Ist Nützlichkeit die Lösung?
Vorbild ist die Entwicklung in den Sozial-, Natur- und Ingenieurwissenschaften. «Ich halte es für legitim, dass sich ein Literaturwissenschaftler mit dem Werk von Goethe auseinandersetzt», sagt Zürcher. Doch es bestehe die Gefahr, dass die breite Öffentlichkeit es nicht mitbekomme. «Die Geisteswissenschaftler sollen sich vermehrt mit den Dingen befassen, die gegenwärtig die Bevölkerung oder die Politik bewegen. Dann werden sie auch wieder vermehrt wahrgenommen und ihr Renommee steigt», ist Zürcher überzeugt.
Müssen sich also auch die Geisteswissenschaften dem Nützlichkeitsdiktat unterwerfen, um ihr Renommee zurückzuerobern, fragen Kritiker sorgenvoll. Nein, findet Danielle Chaperon, Professorin für französische Literatur und Vizerektorin der Universität Lausanne: «Immer dieses Wort ‚Nützlichkeit‘. Wir sollten selbstbewusst antworten: Unsere Studierenden sind überall, sie nähren unsere Gesellschaft. Man muss es nur sagen.»
Die Geisteswissenschaften würden zwar tatsächlich von Medien und Politik angegriffen, dabei könne man durchaus stolz sein auf das, was die Schweizer Geisteswissenschaften leisteten.
«Low-Cost»-Forschung ist auch produktiv
Doch könnten die Geisteswissenschaftler nicht noch mehr erreichen, wenn sie sich etwas stärker zusammenschliessen würden, nach dem Vorbild der Naturwissenschaften? Raus aus dem Elfenbeinturm und rein in Grossprojekte und internationale Publikationen, so könnte man denn auch eine weitere Forderung des Positionspapiers etwas überspitzt zusammenfassen. «In den Geisteswissenschaften gilt immer noch das klassische Modell mit einem Professor, einigen Assistierenden und dann den Studenten», sagt Markus Zürcher – keine grossen Kollaborationen, keine riesigen internationalen Projekte.

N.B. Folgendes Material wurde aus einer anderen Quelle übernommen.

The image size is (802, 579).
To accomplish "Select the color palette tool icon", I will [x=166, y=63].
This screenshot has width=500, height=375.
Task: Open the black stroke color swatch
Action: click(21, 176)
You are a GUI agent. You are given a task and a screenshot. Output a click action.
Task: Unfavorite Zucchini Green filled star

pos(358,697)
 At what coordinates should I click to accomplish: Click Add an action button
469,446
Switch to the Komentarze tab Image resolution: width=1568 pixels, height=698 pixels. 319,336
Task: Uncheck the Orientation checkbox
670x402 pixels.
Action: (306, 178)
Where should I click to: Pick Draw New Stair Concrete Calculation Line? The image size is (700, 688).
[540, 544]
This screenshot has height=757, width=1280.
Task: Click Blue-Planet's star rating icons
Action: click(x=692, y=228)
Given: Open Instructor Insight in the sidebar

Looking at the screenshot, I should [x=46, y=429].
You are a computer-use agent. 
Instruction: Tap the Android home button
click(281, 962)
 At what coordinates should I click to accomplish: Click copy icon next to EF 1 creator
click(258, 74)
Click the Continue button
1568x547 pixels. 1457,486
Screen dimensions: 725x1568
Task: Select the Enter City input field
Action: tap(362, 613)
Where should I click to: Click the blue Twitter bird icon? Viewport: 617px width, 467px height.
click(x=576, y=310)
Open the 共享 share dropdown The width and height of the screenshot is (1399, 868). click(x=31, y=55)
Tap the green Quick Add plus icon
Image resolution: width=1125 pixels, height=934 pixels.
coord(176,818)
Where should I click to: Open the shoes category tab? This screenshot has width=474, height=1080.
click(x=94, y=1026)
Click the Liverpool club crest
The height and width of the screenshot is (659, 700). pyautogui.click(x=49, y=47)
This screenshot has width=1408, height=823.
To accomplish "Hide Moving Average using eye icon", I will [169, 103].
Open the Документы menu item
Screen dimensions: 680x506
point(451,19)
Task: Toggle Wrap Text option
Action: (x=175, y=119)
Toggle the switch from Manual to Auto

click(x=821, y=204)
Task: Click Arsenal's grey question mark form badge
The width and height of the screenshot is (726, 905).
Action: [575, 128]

Die Geisteswissenschaften würden nun mal keine millionenteuren Apparate benötigen wie einen Teilchenbeschleuniger, für den sich zahlreiche Institutionen zusammenschliessen müssten, um ihn überhaupt bezahlen zu können, sagt Danielle Chaperon. Die Geisteswissenschaften bräuchten in erster Linie Bibliotheken, Informatik-Infrastruktur und Assistierende. «Low-Cost»-Forschung sozusagen, aber nicht minder produktiv.
An einem Punkt sind sich aber Danielle Chaperon und Markus Zürcher völlig einig: Die Geisteswissenschaften müssten lernen besser zu kommunizieren und ihre Forschungsresultate mit der Gesellschaft zu teilen. Eine bessere PR brauchen die Geisteswissenschaften also, das scheint der kleinste gemeinsame Nenner.